A reading and signing of her now finished book, Playing on All the Keys:
The Life of Walter F. Anderson, will take place on Monday, Sept. 8,
at 7:30 p.m., at Curves of Yellow Springs, 506 High Street, and on Saturday,
Oct. 18, at 5 p.m., at Epic Book Shop, 118 Dayton Street.
Walter F. (Andy) Anderson was a child prodigy in piano and organ, a
composer, and the head of the Antioch College music department from
1946 to 1965. He was the first African-American in the country to head
a department at a non-black college.
“He was a professor of mine,” said Horn of her long-time
friend and mentor. “I had a co-op job as his assistant scheduling
piano lessons for him and booking various music groups that were coming
to the college to play. I took organ lessons from him my senior year
and then we kept in touch.”
Following his career at Antioch, Anderson was director of music programs
at the National Endowment for the Arts in Washington, D.C., from 1966
to 1983.
“Every time I’d visit friends in Washington, I’d look
him up and we’d go out for dinner,” said Horn. On one of
those visits, Horn learned of a woman who was in the process of writing
a book about Anderson. “Unfortunately, she died before she had
a chance to write anything but she did leave her notes with Andy,”
said Horn.
Horn asked Anderson if she could take the notes back to Yellow Springs
and find a writer to finish the job. When the writer didn’t materialize,
the former director of the Glen Helen Outdoor Education Center decided
to write the book herself. In her research, Horn spoke with at least
100 people. She visited Anderson’s son in Florida and his ex-wife
and daughter in the Cleveland area, along with friends and colleagues
in New York and D.C. When she learned about his declining health, she
immediately went to his side.
“Over the course of four days,” said Horn, “I read
to him the first four chapters of the book. He was definitely with it
and could laugh at the funny parts and even supplied some names of people
I hadn’t included in the book.” After reading the work-in-progress
to Anderson in the nursing home, Horn returned to Yellow Springs to
finish the book. He died six weeks later in November 2003.

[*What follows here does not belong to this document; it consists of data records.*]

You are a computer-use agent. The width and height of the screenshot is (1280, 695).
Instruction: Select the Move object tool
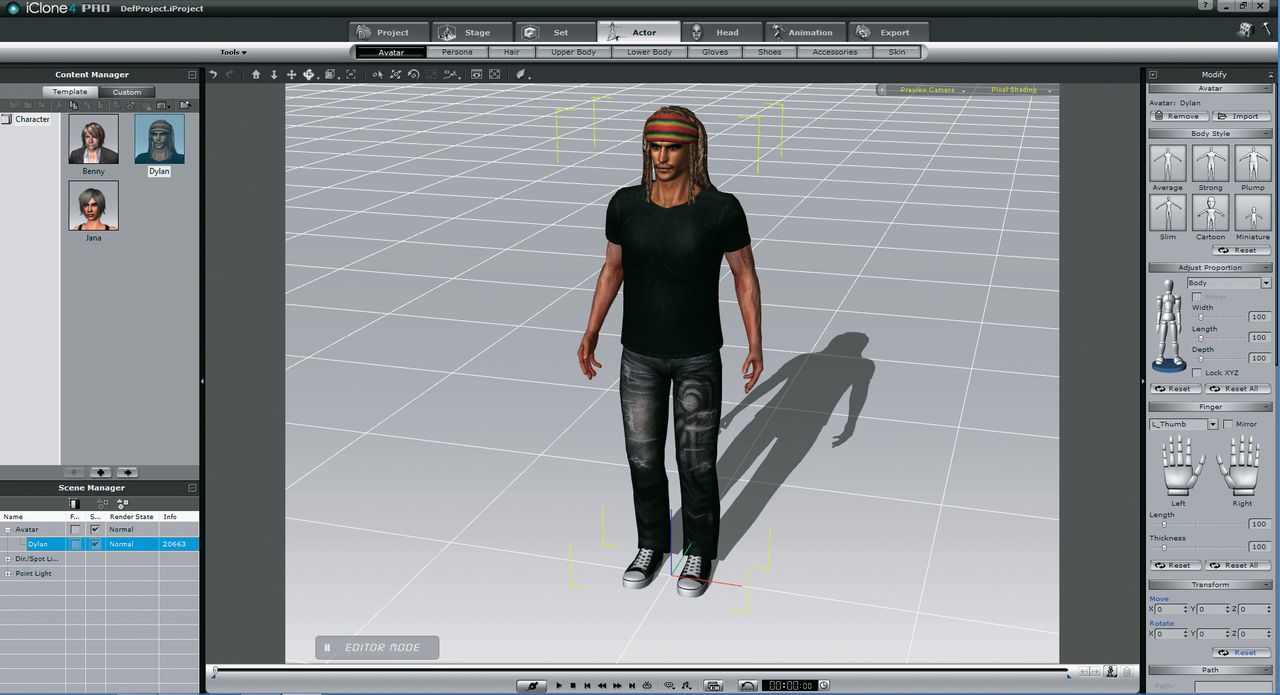[x=291, y=75]
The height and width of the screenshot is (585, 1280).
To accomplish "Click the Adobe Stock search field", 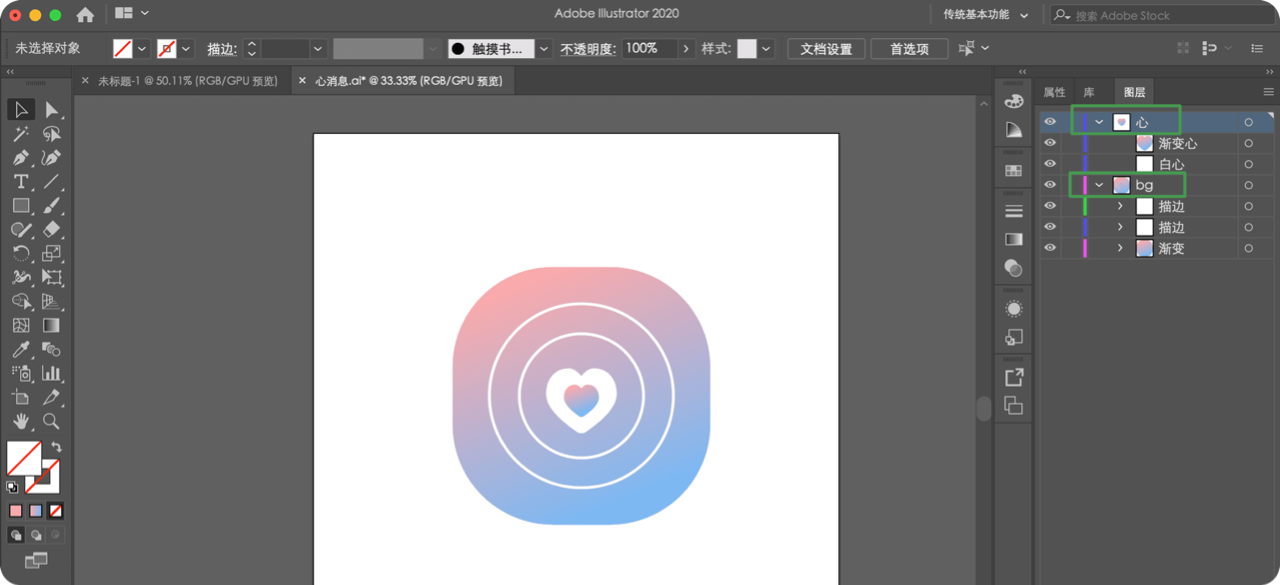I will click(x=1161, y=15).
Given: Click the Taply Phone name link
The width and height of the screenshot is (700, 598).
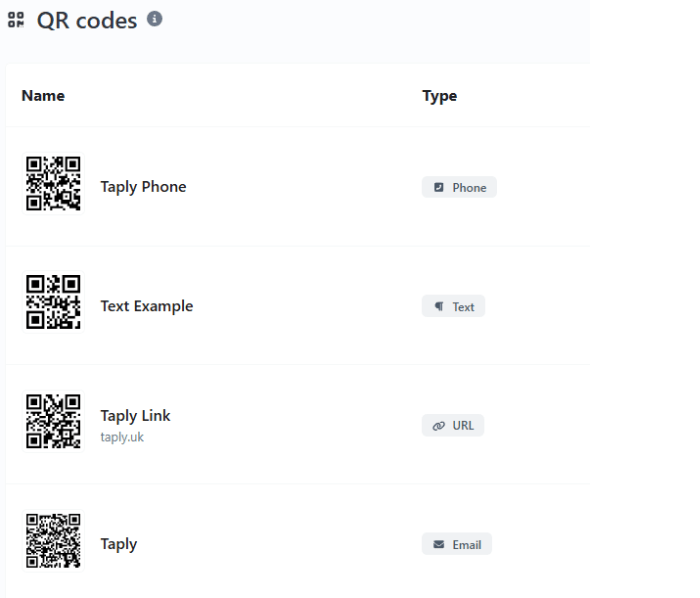Looking at the screenshot, I should click(143, 187).
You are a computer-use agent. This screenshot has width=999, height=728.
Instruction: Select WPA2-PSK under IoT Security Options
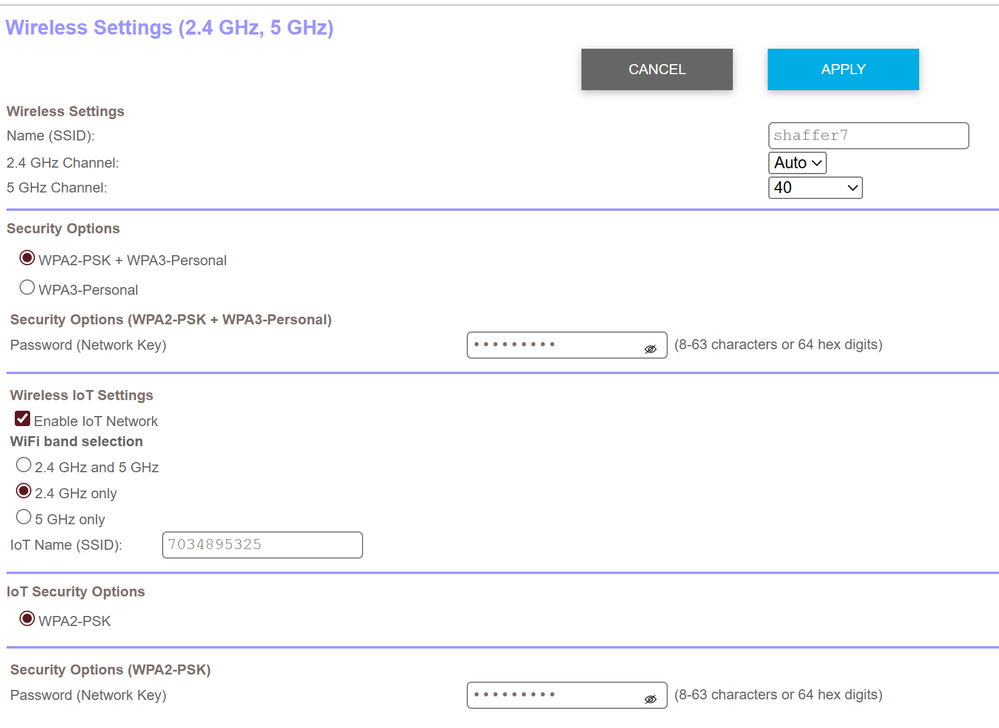28,620
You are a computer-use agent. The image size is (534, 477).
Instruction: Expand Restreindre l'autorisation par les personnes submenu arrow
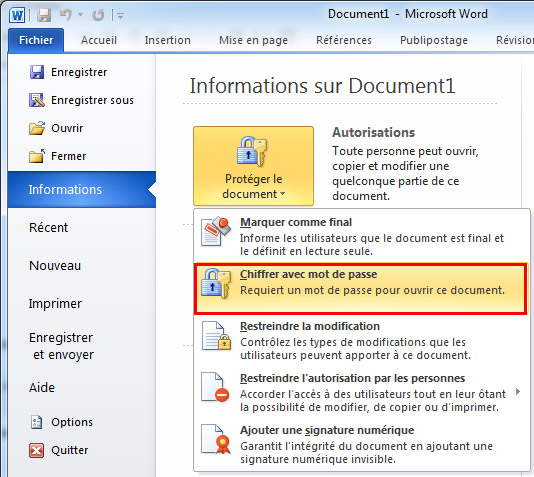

Horn’s motivation for the book came from her feelings about Anderson
and all the many ways he had positively affected so many people’s
lives — not only on a national scale but also in his beloved community
of Yellow Springs during the 1950s and ’60s. Anderson took part
in marches and demonstrations for civil rights and he and his wife,
Dorothy, integrated the First Presbyterian Church. He also organized
the apple butter festivals and Christmas sing-alongs.
Horn appreciates the assistance she received on her book from villagers
Susanne Oldham and Joan Brucker, who made suggestions and helped with
proofreading, and Jane Baker, who did the final editing and guided the
book to publication. Horn is also grateful to an unlikely contributor
— the publishers who rejected the book.
“They were so kind,” said Horn. “They made suggestions
of other places I should try. I thought they would be brutal, but they
were really very encouraging.”
The book is published by the Yellow Springs Historical Society and is
available at all local bookstores, Glen Garden Gifts, and Town Drug.